Russia has a long history, predating Putin’s rule, of building links with the Western far right. Take into account the pro-war, ultranationalist philosopher Alexander Dugin, for instance. Although he has been dubbed” Putin’s brain”, the exact nature of his relationship with the Russian leader and the Kremlin remains a mystery — but his fascistic politics, once fringe, have been visibly seeping into the Russian mainstream. In the” Black International” alliance of far-right parties and movements, Dugin made an effort to enlist Russia in the 1990s and the early 2000s. One of the most vocal outlets supporting the anti- trans bill is Tsargrad TV, an ultraconservative television network co- founded by a former Fox News executive and funded by the U. S. sanctioned” Orthodox oligarch” Konstantin Malofeev, another power player on the Russian far right. Email leaks that revealed Malofeev’s extensive network of contacts with right-wing extremists have previously been covered by New Lines.
Until the early 2010s, these forces lurked in obscure corners of Russian politics, while the Russian mainstream embraced a deceptively liberal, pro- Western course. However, according to the Russian journalist Mikhail Zygar in his book” All the Kremlin’s Men,” Putin announced that he would be running for president again in 2011. The Arab Spring, and particularly Libyan dictator Moammar Gadhafi, appears to have spooked him. Dmitry Medvedev, the only other president Russia has known in the past 24 years, was humiliatingly pushed aside as a mere seat- warmer ( at the time, Russia’s constitution only allowed two consecutive terms ). Putin took back control of the presidency in 2012 and made a sharp U-turn toward religious conservatism.

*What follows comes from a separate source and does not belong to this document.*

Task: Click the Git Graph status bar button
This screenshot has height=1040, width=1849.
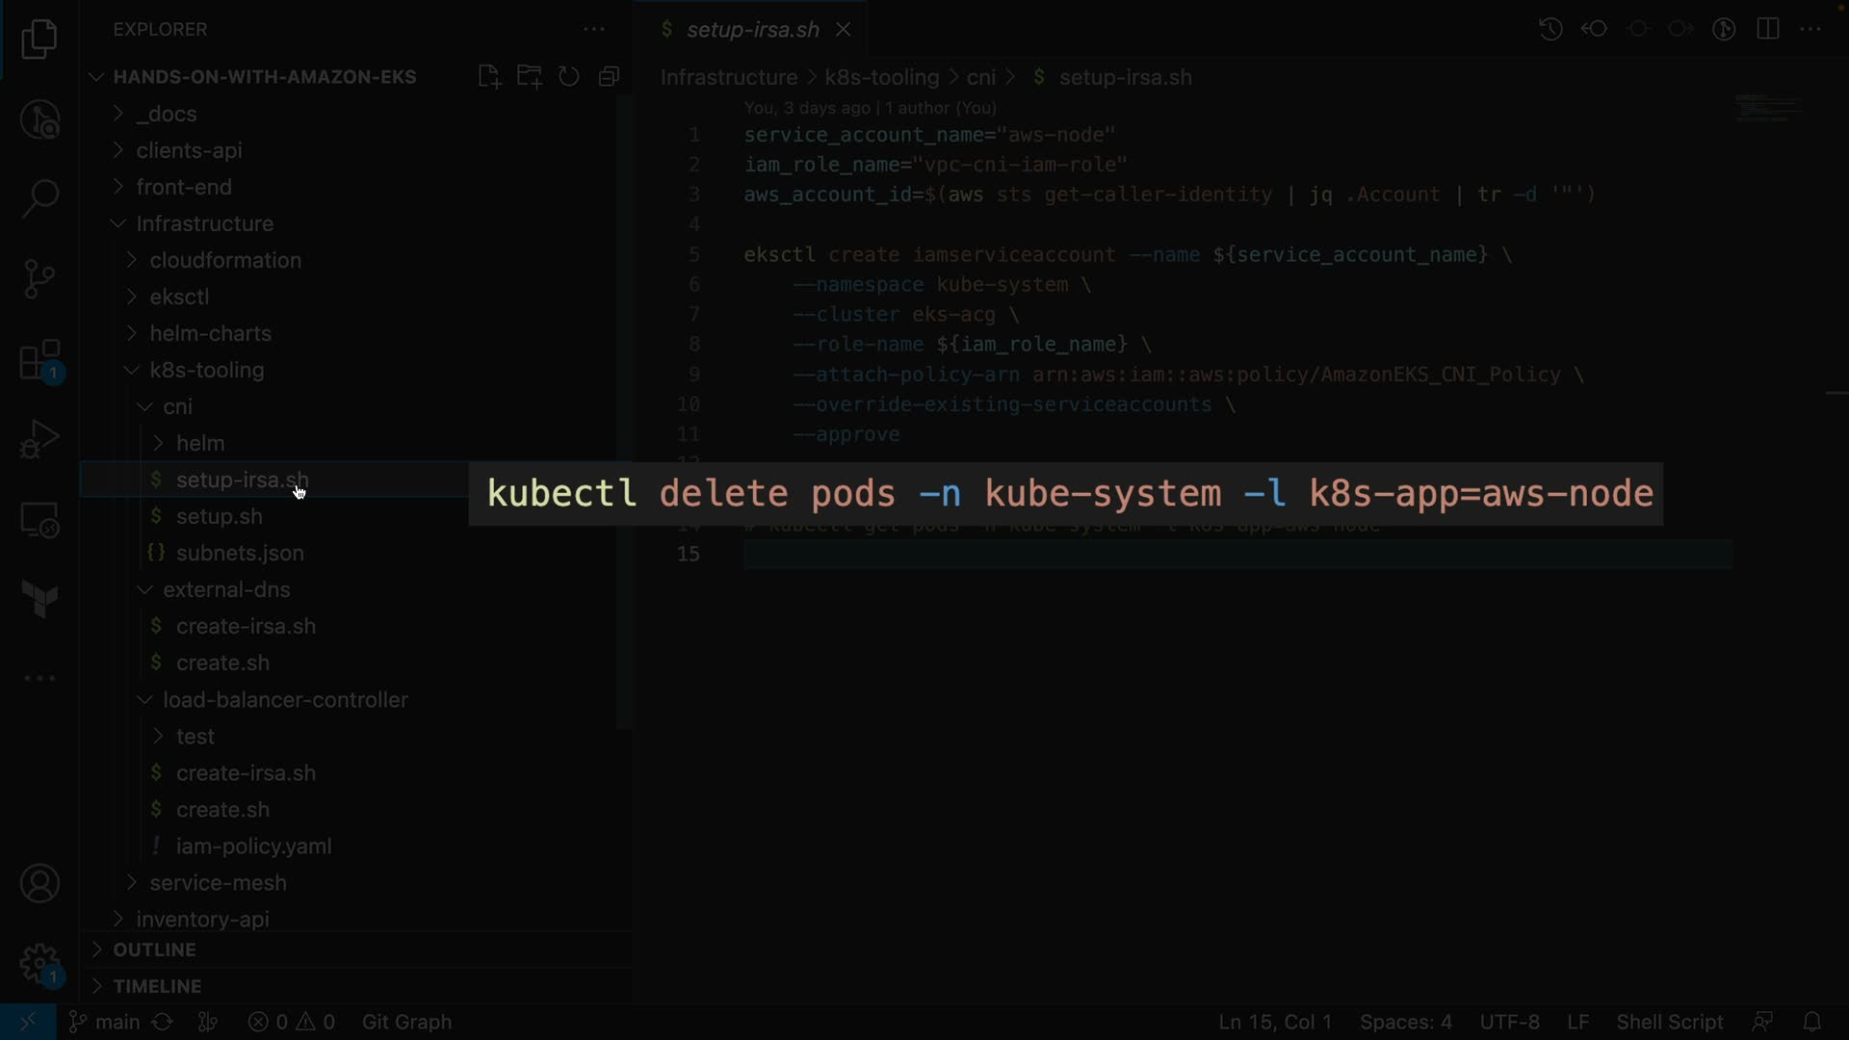Action: click(406, 1022)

Then, the existing links between the Russian Orthodox Church’s influential flock in Putin’s circles and American religious conservatives came in handy.
In contrast, institutionalized homophobia is imposed top-down in Russia without any real organic cultural connection, according to Budraitskis. In the U.S., such rhetoric is aimed at very specific groups of voters — conservative evangelicals— and is part of their extensive religious worldview. There is, he says, a popular prison- inspired mindset in which homosexuals are considered untouchables. There is no political party or social movement that advances this view, but it has cultural influence in Russia. The Putin regime is attempting to combine mass but unorganized homophobic prejudices with ideological framing borrowed from American conservatism.
There is compelling empirical evidence to refute the claim that these episodes are not just a string of coincidences, despite the few, if any, Kremlin-friendly ideologues who have publicly acknowledged this. The victims of this game of smoke and mirrors are members of one of the most persecuted and invisible minorities in Russia. People like Rika and Danil are essentially without recourse because they are ensnared in a vicious state that actively demonizes and persecutes them for who they are, burdened by their rapid transitions and frequently rejected by their families.
” Struggle” is how Danil describes his life between the passing of the anti- trans law and the time of this writing. It’s difficult to reconcile the fact that Danil admits that your country does n’t consider you to be fully human.
” I’d rather just be a normal 21- year- old guy”, he says.